> [WHAT YOU WILL DO] In the entries below, which lines run from the one containing "This screenshot has width=1280, height=800." to the one containing "Task: Click the 政府信息公开 document icon"? Copy exactly those lines, ends included, and no others.

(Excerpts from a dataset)
*** Begin section ***
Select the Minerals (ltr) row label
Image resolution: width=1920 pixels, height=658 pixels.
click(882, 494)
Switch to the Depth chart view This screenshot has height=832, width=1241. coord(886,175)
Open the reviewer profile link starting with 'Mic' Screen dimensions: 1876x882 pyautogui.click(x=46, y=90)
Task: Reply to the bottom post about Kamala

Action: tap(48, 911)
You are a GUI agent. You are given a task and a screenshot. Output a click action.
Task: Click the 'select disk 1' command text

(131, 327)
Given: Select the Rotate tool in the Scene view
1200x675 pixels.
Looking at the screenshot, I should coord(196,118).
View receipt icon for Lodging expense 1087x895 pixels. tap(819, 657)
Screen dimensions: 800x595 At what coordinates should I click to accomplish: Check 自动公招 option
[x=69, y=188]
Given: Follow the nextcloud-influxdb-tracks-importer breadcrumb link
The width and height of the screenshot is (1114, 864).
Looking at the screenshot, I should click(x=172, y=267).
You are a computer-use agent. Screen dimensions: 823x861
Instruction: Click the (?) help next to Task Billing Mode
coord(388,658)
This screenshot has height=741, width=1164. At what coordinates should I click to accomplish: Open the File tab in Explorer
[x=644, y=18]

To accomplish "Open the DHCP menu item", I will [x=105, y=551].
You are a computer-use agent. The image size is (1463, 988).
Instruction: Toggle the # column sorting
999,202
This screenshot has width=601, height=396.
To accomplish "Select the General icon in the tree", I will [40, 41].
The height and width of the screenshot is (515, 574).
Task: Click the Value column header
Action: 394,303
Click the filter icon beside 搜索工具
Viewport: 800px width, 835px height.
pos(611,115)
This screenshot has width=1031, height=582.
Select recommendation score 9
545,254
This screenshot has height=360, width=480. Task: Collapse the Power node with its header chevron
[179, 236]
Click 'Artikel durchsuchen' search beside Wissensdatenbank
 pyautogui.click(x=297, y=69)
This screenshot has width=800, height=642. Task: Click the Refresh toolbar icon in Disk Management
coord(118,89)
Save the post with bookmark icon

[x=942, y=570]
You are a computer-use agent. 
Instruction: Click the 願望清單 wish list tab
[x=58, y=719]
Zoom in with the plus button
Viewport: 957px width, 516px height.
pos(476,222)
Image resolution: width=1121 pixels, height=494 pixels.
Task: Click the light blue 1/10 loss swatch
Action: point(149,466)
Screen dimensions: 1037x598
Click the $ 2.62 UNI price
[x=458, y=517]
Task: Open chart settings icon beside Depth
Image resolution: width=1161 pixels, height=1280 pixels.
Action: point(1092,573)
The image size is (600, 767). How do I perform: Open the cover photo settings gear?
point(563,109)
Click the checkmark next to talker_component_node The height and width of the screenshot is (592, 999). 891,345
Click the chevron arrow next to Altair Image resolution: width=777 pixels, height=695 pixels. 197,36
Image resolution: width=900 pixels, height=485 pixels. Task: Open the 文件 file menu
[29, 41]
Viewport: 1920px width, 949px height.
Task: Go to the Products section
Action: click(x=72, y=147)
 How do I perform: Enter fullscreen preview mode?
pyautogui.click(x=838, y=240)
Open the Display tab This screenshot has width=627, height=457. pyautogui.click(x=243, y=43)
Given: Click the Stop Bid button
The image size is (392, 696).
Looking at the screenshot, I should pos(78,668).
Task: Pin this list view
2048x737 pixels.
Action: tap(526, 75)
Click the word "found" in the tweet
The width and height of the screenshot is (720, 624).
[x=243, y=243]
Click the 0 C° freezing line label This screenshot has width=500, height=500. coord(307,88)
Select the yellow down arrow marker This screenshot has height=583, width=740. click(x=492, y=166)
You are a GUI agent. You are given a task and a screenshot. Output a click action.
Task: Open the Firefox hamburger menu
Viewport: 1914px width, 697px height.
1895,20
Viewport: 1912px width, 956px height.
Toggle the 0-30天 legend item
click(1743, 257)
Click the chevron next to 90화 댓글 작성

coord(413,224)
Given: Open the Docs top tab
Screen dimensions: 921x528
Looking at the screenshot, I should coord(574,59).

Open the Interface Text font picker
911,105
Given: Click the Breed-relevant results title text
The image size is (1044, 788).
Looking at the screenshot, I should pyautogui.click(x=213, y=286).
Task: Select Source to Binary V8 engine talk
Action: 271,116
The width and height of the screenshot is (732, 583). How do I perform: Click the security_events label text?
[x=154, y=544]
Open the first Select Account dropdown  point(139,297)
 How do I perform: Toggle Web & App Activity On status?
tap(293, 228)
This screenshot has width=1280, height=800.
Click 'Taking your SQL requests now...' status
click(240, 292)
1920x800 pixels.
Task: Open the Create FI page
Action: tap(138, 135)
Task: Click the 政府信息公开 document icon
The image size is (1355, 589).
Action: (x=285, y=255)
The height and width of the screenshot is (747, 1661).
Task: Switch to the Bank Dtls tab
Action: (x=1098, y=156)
*** End section ***
> [TASK RESULT]
This screenshot has width=1280, height=800.
Click 'Taking your SQL requests now...' status
click(240, 292)
1920x800 pixels.
Task: Open the Create FI page
Action: tap(138, 135)
Task: Click the 政府信息公开 document icon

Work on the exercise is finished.